Generic Health-Related Quality of Life Instruments


Generic health instruments provide information regarding the impact of a specific condition of interest and any coexisting conditions on a patient’s general health. These instruments can be used for almost any type of disorder and can also be used to evaluate a patient’s health outcome following treatment of a specific disorder. Such instruments also permit scores to be compared across other orthopedic and nonorthopedic conditions. Therefore the outcomes of different treatments as well as the disability associated with various conditions can be compared using such a score. This type of instrument has important implications for studying health economics in addition to allowing comparative analysis between specialties of the amount of disability that patients perceive themselves to endure. Using this technique, patient-perceived disability due to shoulder conditions was shown to rank similar in severity to five major medical conditions: hypertension, congestive heart failure, acute myocardial infarction, diabetes mellitus, and clinical depression.


Short Form 36 and Short Form 12


The Short Form 36 (SF-36) is the most commonly used tool in orthopedic surgery and clinical medicine to assess general health-related quality of life. This tool measures eight health concepts: physical functioning (10 items), social functioning (two items), role limitations due to physical problems (four items), role limitations due to emotional problems (three items), mental health (five items), energy/fatigue (four items), bodily pain (two items), and general health perception (five items). The reliability, validity, and responsiveness of the SF-36 for conditions of the upper extremity has been demonstrated. An abbreviated version of the SF-36, Short Form 12, has been developed and has been validated to a lesser extent for use in a variety of shoulder conditions, with good correlation to the longer version.

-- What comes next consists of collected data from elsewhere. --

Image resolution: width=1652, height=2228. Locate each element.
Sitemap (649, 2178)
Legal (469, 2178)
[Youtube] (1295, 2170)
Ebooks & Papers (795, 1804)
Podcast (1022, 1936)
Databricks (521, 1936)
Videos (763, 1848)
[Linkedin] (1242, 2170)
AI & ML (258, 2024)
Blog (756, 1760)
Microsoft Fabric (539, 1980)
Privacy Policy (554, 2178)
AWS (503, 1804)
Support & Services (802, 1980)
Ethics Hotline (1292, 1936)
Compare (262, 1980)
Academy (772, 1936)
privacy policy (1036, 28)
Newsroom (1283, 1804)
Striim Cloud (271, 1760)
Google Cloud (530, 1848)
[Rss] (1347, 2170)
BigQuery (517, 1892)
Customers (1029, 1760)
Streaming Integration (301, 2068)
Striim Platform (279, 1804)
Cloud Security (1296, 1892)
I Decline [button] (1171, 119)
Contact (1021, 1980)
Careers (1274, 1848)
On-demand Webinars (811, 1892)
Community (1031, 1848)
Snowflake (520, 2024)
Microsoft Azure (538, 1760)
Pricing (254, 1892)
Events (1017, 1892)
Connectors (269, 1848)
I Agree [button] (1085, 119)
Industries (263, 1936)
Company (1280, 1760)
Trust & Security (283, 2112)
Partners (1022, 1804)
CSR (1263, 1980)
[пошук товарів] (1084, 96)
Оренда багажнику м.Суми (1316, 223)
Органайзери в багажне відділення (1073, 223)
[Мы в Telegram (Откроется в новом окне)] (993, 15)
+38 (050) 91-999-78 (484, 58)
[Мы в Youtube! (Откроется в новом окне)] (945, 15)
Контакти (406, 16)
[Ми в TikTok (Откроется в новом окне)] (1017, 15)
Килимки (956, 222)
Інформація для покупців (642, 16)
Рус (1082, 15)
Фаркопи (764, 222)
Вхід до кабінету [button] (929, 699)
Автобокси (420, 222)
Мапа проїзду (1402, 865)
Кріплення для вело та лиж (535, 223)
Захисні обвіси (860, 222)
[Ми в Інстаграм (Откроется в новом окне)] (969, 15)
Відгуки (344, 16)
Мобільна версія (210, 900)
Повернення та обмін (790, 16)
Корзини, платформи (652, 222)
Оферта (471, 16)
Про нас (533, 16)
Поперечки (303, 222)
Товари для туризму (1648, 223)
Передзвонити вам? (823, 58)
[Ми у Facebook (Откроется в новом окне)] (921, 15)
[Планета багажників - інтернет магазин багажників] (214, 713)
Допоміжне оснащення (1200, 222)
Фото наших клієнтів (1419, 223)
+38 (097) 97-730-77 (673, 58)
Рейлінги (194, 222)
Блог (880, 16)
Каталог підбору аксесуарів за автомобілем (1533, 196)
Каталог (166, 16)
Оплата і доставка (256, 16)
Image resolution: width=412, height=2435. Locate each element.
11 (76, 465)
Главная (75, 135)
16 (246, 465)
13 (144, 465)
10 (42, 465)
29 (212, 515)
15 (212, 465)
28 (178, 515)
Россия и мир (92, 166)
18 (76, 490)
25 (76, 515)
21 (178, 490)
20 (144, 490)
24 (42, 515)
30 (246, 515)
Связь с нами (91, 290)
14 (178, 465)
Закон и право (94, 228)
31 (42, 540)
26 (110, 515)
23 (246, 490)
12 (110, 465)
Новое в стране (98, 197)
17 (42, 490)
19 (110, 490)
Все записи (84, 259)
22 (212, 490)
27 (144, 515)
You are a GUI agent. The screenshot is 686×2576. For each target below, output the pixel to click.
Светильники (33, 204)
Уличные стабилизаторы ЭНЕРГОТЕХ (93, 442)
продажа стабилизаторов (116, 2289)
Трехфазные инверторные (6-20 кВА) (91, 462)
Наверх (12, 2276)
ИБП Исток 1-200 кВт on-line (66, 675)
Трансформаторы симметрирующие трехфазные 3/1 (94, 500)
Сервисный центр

EuroQol 5 Dimensions Questionnaire


The EuroQol group was founded in 1987 and is described as “an international group of researchers dedicated to the measurement of health outcome.” Initially a European collaboration, there are now active members worldwide. The evolution of their efforts eventually resulted in the development of the EuroQol 5 Dimensions Questionnaire (EQ-5D), which is an internationally validated general measure of health-related quality of life. The EQ-5D consists of a questionnaire and a self-rated health status assessment using a visual analogue scale (EQ-VAS). The self-assessment questionnaire evaluates the patient’s current health in five dimensions: mobility, self-care, usual activities, pain/discomfort, and anxiety/depression. The patient is asked to grade his or her current level of function for each dimension into one of three degrees of disability (severe, moderate, or none). The combination of these grades with the conditions “death” and “unconscious” enables description of 245 different health states. Each health state can be ranked and transformed into a single score (known as the health utility score). The utility score is an expression of the Quality Adjusted Life Years and is commonly used to make evidence-based decisions in analyses of cost effectiveness. Therefore the EQ-5D can be used for health outcomes and economic studies, making it a highly useful and versatile tool for health outcomes and quality improvement research.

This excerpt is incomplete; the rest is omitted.